I don’t really know why Asians got low personal scores, but I do know that if Harvard drapes itself in the mantle of diversity, inclusion and equity, it should probably also take a look at the way it uses evaluations that seem to reflect bias. Harvard continues to use recommendations today.

One of the clearest examples of Harvard’s history of anti-Asian discrimination that was presented at the trial centered around “sparse country,” a term Harvard uses to describe geographic regions that generally do not send a lot of students to the Ivy League. Sparse country students generally get a bump in the admissions process because the university seeks to have a student body that’s geographically as well as racially diverse.

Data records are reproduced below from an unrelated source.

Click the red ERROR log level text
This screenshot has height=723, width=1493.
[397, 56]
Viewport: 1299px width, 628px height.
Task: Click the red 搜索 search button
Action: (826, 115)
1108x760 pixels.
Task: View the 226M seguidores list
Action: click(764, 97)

In the past, Harvard recruited students from sparse country after they took the Preliminary SAT exams. To receive an invitation to apply to Harvard — yes, some students receive invitations to apply to Harvard — a Black student in sparse country needed to score above 1100 on the exams, a white student needed 1310, an Asian female student needed 1350 and an Asian male student needed 1380.

This, by itself, seems like enough to prove that Harvard created a system for recruitment that certainly preferences one race over the other. The testimony given by William Fitzsimmons, the longtime dean of Harvard admissions, only made his office look worse. When asked to explain why Asian students from sparse country needed to score so much higher than white students, Fitzsimmons said, “There are people who, let’s say, for example, have only lived in the sparse-country state for a year or two.”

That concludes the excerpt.